Banks in Frankfurt, Germany's financial hub, are facing major job losses due to the coronavirus pandemic, according to a study. The city appears to be struggling to tempt financiers from London despite Brexit.

Deutschland l Frankfurter Bankenviertel - Hochhäuser
Image: Wolfgang Cezanne/chromorange/picture-alliance

The German economy has been hit hard by the coronavirus pandemic, but even Frankfurt's investment bankers will not emerge unscathed, according to the results of a study published Wednesday.

Germany's banking hub is set to lose thousands of jobs from the economic shocks of the COVID-19 crisis, according to an analysis by Helaba bank.

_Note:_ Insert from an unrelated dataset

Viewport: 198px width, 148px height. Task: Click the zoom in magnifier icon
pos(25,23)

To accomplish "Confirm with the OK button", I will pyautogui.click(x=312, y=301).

The Frankfurt-based bank said it expects there would be 2,000 jobs cut by the end of 2022, or a about a 3% reduction from before the outbreak of the pandemic earlier this year.

Read more: Coronavirus: Europe's banks struggle to survive a second wave

Britain's bankers eye European financial hubs for post-Brexit future

Deutsche Bank and Commerzbank, Germany's two largest private financial institutions, have already announced plans to cut around 28,000 jobs worldwide over the next few years due to the financial crisis caused by the pandemic.

The fifth-largest city in Germany had been trying to tempt financiers from London as the UK prepares to leave the EU's single market at the end of this year.

Industry experts wanted to attract some 10,000 bankers, but estimates say just 3,500 new jobs will have been been created between 2019 and 2022.

Helaba said any influx of financiers will not make up for any losses expected due to the virus.

Frankfurt, a city of 700,000 on the Main river, had wanted to attract people put off by restrictions on cross-border trade and travel post-Brexit.